::: Source data :::

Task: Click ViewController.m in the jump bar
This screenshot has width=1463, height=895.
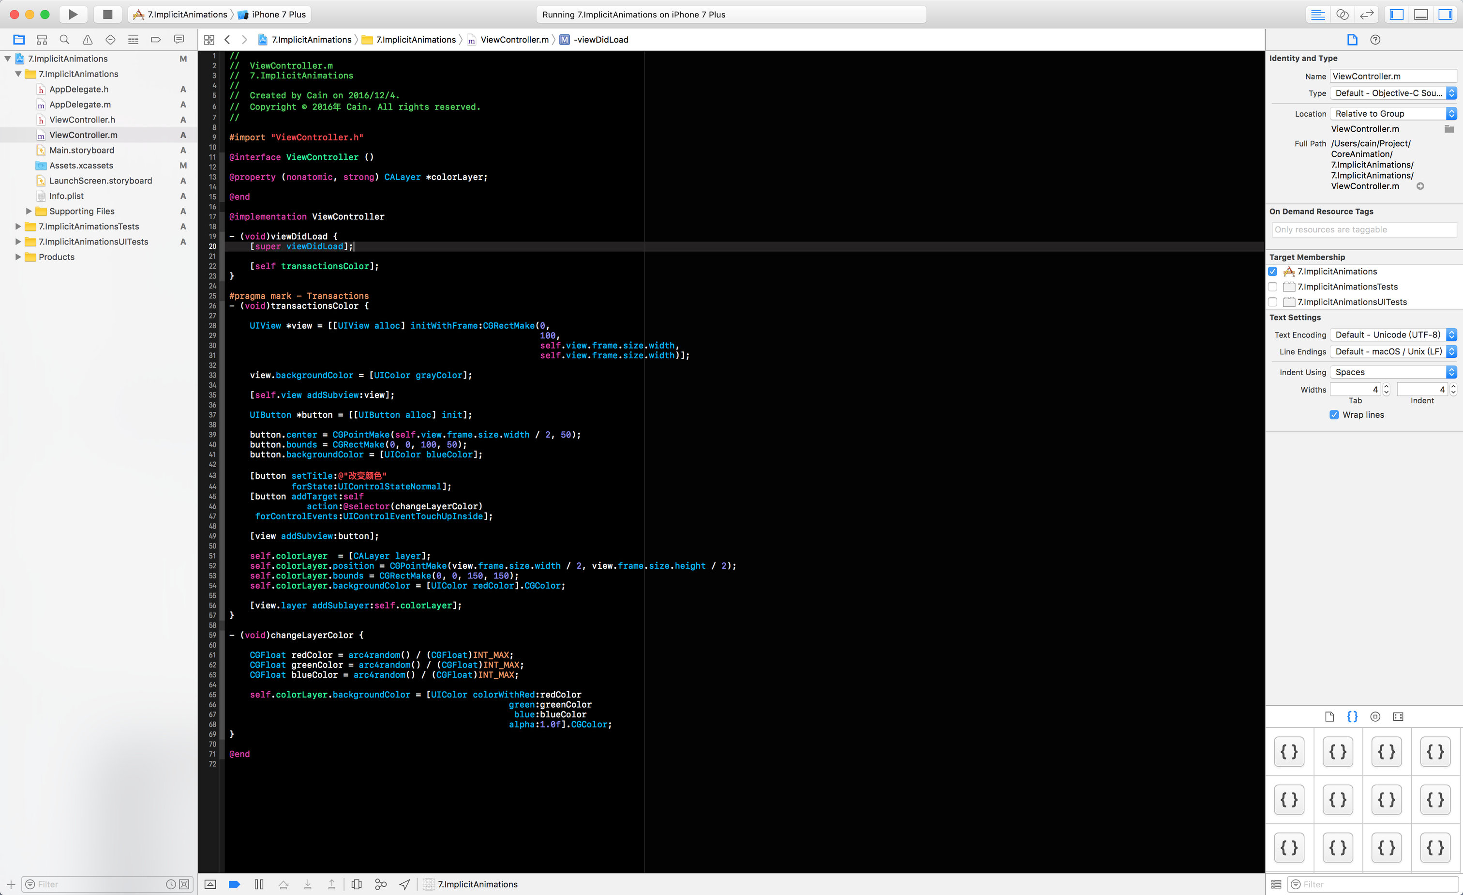Action: point(514,40)
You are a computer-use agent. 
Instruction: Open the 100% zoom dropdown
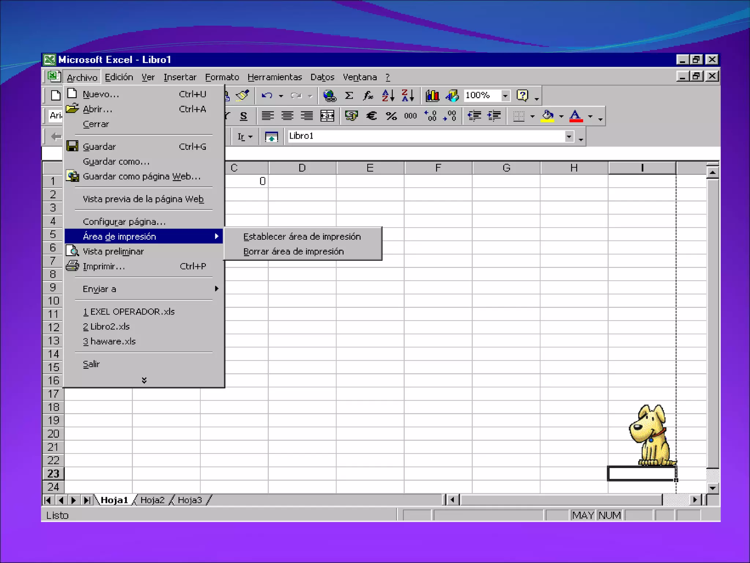[505, 96]
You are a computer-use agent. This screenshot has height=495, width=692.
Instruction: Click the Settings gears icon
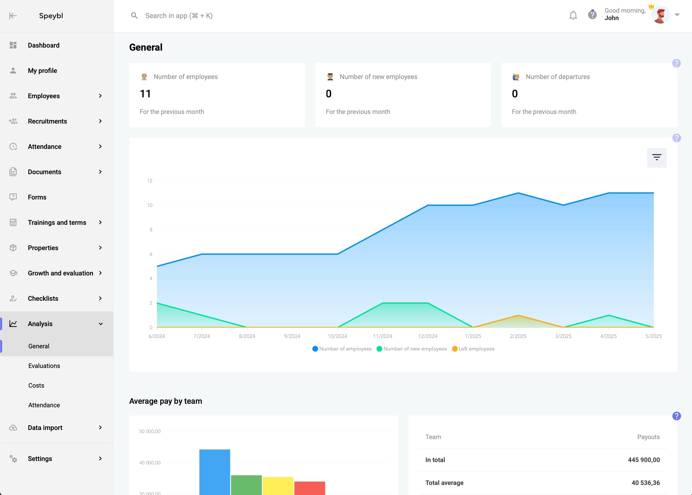(x=13, y=459)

:::

Each line above with the string "agent" should be reported in full.

**Answer to this exercise:**
You are a computer-use agent. 
You are a computer-use agent. This screenshot has height=495, width=692.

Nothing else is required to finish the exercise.